De nuevo, las imágenes dieron la vuelta a todo el mundo, al comprobarse cómo algunos pasajeros se abrazaban a sus maletas y mochilas antes de saltar por la rampa, mientras el impresentable que grababa el vídeo hacía comentarios jocosos sobre lo que estaba ocurriendo.

Según la normativa europea, cualquier modelo de avión con más de 50 asientos, debe de ser evacuado en un tiempo máximo de 90 segundos.

Medidas urgentes ya

Sabemos perfectamente de lo impopular de esta medida, pero es necesario que por parte de todas las partes implicadas se legisle la prohibición de llevar equipaje de mano dentro del avión.

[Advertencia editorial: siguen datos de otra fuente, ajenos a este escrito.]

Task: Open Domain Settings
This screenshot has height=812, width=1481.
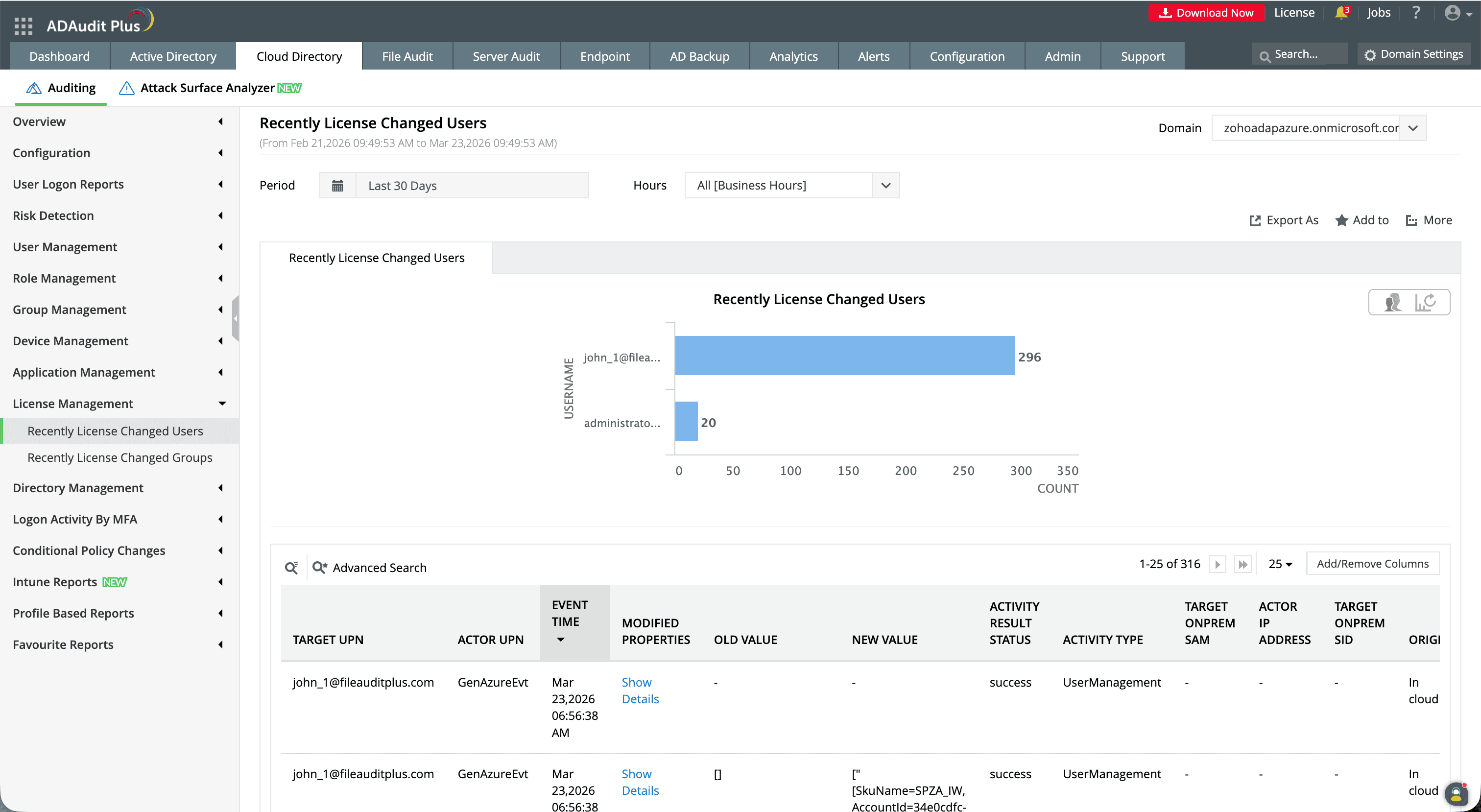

Las aerolíneas más serias del sector ya han atravesado por situaciones similares, cuando por ejemplo se tuvo que prohibir el consumo de tabaco a bordo de las aeronaves.

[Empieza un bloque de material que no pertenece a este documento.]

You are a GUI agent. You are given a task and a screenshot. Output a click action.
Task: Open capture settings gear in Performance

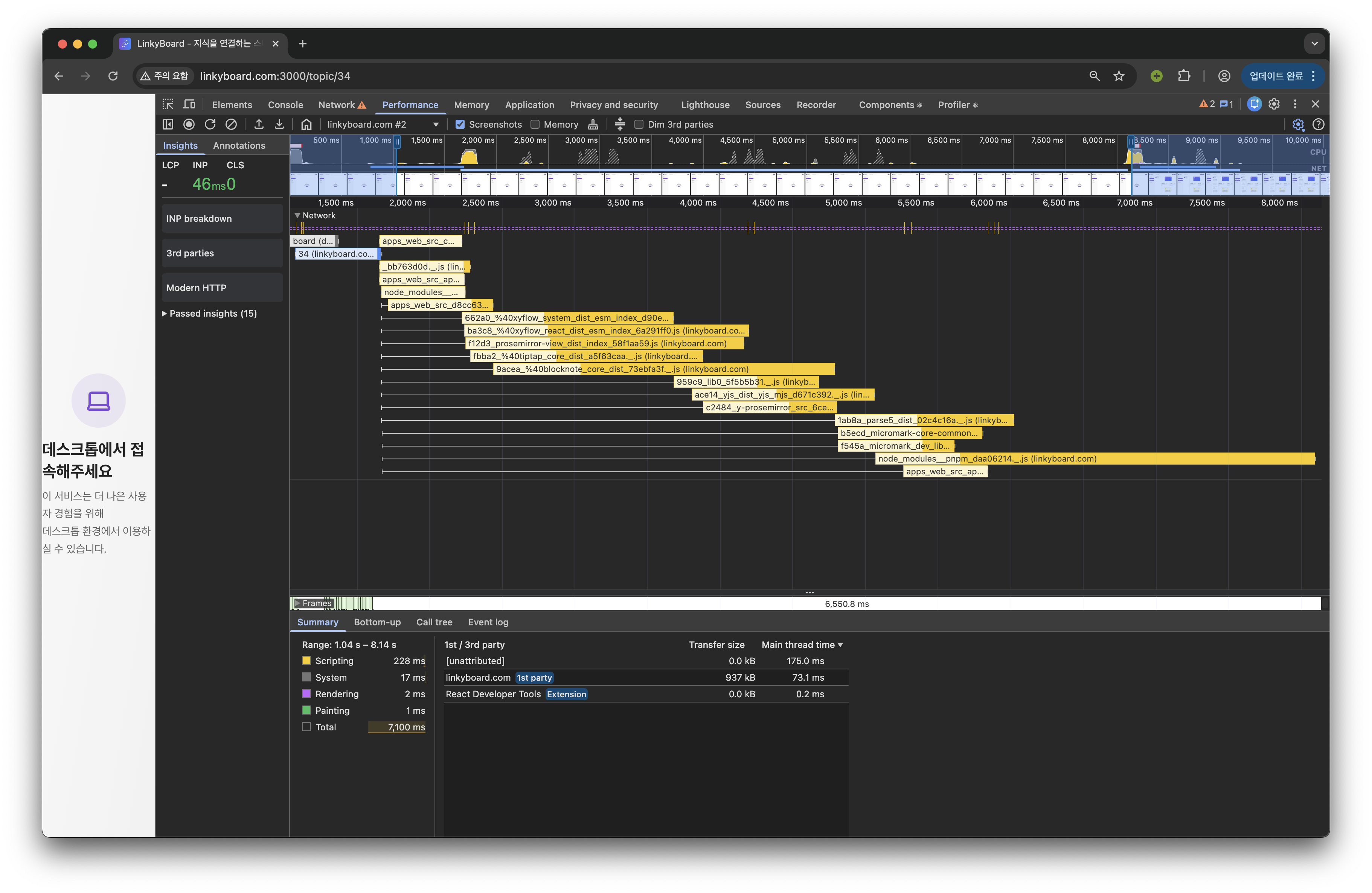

United Airlines ya tomaba esta medida pionera en el año 1971, cuando la inmensa mayoría de compañías no lo hacían hasta finales de los 80, principios de los 90, en los vuelos de largo radio, y algunas hasta el año 2000 en todas las rutas.

En un principio, se contó con la desaprobación de los pasajeros fumadores, acostumbrados a consumir enormes cantidades de tabaco dentro de los aviones, pero también de las empresas tabacaleras, que se dieron por aludidas y atacadas por parte de las aerolíneas.

Finalmente, todos entendieron que la seguridad de la mayoría debería ponerse por encima de la comodidad de unos pocos.

Más recientemente, en concreto a principios de este mismo año, también se prohibían todos los aparatos que utilizasen baterías de litio, dentro de la cabina del avión.

Diversos incidentes con conatos de incendio, llamaron la atención de los organismos reguladores y de las propias compañías aéreas, determinando que no eran seguros y suponían un riesgo añadido.

Después de las típicas quejas iniciales, de nuevo casi todo el mundo comprendió las razones que llevaron a tomar esta medida.

Parece mentira que tengamos que decirlo también aquí, pero es que incluso en determinadas zonas y ubicaciones turísticas se han tenido que prohibir los famosos selfies, después de producirse múltiples accidentes que acababan con la vida de los instagrames o youtubers de turno.

En la época en la que vivimos, cuando es más importante un vídeo o una foto para subir a las redes sociales, que la propia vida, o incluso recuperar nuestra maleta de mano, antes que abandonar un avión en llamas, es evidente que ya no se puede confiar más en la responsabilidad de todos los pasajeros de un avión, sobre todo en casos de extrema urgencia.

Hemos banalizado tanto el transporte aéreo, que hoy en día son comunes las peleas y trifulcas en el aire, como si los aviones fuesen grandes discotecas nocturnas, donde lo normal es beber hasta emborracharse.

Todos tenemos nuestra parte de responsabilidad en ello: compañías aéreas, administración y los propios pasajeros.

O se toman medidas ahora, o tendremos que volver a lamentar hechos similares en muchas más ocasiones.